Get an idea for a story. Then develop and know it, and your characters and the world in which they live in, inside out. There isn't a lot discussed about symbolism or themes in 'Screenplay', but the skeletal story mechanics and their internalized plot points (which Mr Field compares to a chessboard - a clever analogy) are there and prevalent. Parts exist to make up a whole.
Mr Field emphasizes how the first ten pages of a script are crucial, and that not knowing how it will end is not okay. Making things up as you go along is "Bullshit!" (quote Syd Field, 'Screenplay' page 60, 1979-94) - knowing your ending is important. It has to make sense and fit into the whole story, thus avoiding the dreaded deus ex machina.
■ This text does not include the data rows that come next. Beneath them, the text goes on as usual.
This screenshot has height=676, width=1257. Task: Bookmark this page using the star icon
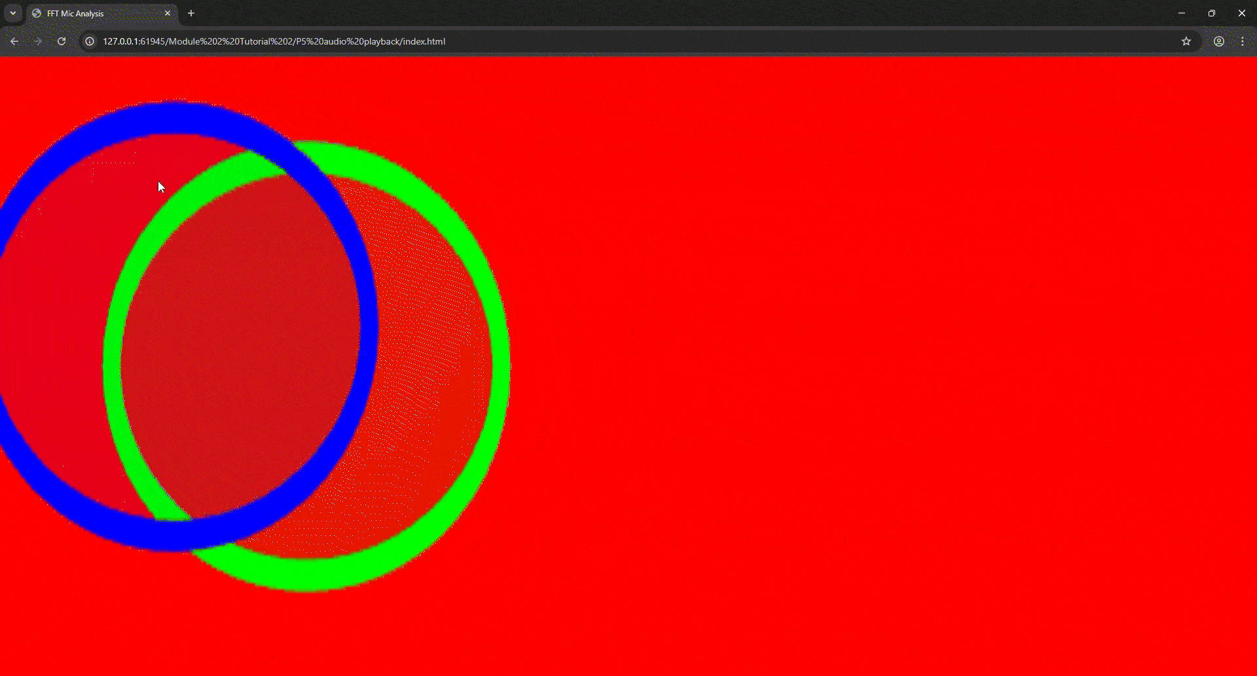tap(1186, 41)
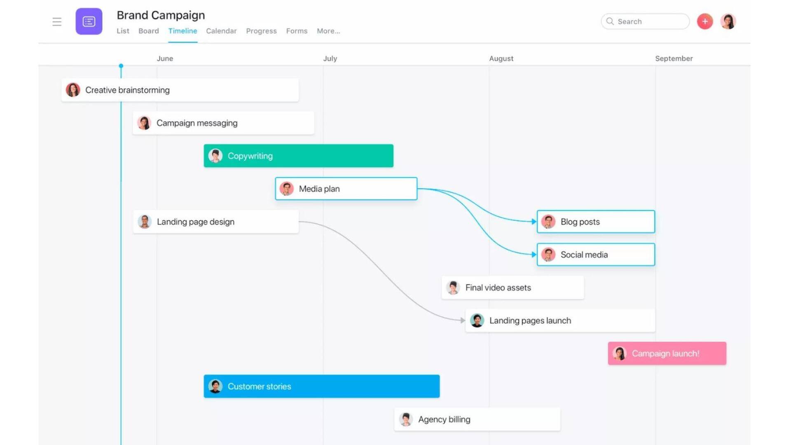Toggle Media plan dependency connector
The image size is (791, 445).
tap(417, 188)
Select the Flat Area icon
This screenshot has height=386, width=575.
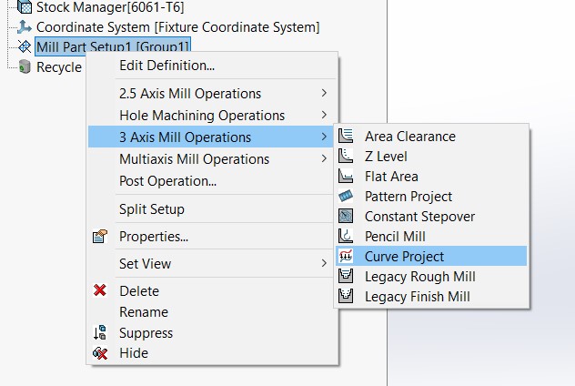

I also like how Mr Field acknowledges how time consuming and life changing writing can be for most, if not all, people. As it should be, for writing is a skill only perfected by continuing to do it, and by learning from mistakes. Know the rules of the trade, but be imaginative and unpredictable as well so people will want to read your stuff. He compares finishing a story to giving birth; another rather clever analogy. He can be funny and insightful without even trying.
'Screenplay: The Foundations of Screenwriting' is essential reading for novices and those already well into the craft of scriptwriting. Well written. Well recommended.